Give back the line that contains "Viewport: 906px width, 565px" and every following line, exactly as they appear, through the end of the data.
★ ★ ★ ★
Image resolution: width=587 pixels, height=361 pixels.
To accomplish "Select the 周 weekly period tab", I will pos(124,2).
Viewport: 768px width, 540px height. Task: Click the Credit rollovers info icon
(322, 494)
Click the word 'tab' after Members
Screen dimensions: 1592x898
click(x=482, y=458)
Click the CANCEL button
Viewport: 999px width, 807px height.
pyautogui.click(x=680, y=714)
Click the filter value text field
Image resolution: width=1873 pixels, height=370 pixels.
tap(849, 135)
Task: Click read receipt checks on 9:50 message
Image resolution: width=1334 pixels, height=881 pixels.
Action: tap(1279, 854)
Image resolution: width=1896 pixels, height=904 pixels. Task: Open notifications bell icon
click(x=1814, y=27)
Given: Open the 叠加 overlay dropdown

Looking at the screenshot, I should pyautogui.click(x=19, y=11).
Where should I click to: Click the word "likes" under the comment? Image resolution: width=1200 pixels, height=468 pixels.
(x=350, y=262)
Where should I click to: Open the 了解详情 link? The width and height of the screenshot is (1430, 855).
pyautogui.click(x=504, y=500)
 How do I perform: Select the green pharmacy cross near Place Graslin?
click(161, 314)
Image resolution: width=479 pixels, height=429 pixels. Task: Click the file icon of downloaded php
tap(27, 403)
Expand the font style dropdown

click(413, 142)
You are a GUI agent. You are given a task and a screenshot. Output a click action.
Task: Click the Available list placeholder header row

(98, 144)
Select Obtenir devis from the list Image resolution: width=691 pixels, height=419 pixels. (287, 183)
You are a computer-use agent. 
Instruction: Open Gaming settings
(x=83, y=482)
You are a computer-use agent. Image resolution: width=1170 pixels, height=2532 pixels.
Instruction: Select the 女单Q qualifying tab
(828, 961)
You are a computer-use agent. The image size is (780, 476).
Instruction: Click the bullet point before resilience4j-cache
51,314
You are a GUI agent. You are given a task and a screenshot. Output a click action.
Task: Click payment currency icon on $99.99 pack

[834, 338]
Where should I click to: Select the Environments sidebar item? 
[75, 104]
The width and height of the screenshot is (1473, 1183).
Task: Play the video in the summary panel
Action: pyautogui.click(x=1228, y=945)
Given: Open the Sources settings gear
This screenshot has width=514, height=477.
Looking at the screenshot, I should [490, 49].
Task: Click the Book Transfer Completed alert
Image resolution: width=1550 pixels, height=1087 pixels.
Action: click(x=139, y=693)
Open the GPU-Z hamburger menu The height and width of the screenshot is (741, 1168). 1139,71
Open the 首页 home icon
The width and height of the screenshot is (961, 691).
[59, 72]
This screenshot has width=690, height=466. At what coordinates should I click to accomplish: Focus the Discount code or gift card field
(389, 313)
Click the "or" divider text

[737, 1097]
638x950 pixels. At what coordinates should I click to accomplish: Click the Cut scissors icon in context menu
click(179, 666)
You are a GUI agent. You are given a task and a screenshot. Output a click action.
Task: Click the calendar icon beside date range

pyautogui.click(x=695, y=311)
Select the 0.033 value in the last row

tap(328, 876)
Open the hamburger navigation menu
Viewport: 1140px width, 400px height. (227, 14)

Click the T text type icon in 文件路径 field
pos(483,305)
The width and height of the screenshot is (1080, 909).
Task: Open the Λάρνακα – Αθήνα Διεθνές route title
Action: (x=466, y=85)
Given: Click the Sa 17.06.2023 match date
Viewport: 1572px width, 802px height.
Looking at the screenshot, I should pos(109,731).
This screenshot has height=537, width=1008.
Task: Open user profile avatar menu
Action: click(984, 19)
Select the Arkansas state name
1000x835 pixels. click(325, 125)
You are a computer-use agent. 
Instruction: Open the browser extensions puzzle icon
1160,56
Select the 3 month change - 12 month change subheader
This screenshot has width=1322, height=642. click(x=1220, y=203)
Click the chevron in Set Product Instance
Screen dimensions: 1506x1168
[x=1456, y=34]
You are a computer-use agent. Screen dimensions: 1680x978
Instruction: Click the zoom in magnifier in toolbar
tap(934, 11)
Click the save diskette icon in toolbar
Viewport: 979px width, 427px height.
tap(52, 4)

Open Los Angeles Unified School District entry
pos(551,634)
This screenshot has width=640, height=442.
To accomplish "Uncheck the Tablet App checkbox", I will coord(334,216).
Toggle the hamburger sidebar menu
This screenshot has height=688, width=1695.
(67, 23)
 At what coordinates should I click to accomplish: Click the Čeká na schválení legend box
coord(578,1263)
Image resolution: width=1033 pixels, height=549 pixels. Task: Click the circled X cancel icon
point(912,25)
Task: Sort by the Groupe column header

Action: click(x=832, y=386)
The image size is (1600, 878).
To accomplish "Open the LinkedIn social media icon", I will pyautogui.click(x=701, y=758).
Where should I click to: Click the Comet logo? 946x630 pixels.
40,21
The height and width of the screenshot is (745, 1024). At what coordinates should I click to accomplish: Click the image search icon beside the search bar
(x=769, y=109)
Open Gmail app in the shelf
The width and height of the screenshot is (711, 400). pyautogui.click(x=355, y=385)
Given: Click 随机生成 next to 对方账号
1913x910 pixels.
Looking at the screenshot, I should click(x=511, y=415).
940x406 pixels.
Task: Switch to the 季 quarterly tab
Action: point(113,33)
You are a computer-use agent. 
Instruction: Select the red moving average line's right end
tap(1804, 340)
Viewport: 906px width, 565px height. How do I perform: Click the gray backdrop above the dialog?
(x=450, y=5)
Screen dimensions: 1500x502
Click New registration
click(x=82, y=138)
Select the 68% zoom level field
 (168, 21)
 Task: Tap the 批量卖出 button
★ ★ ★ ★
▸ **Reply**:
Viewport: 906px width, 565px height. How do I perform: Click the gray backdrop above the dialog?
(x=450, y=5)
Screen dimensions: 1500x502
Click New registration
click(x=82, y=138)
Select the 68% zoom level field
 (168, 21)
 Task: Tap the 批量卖出 button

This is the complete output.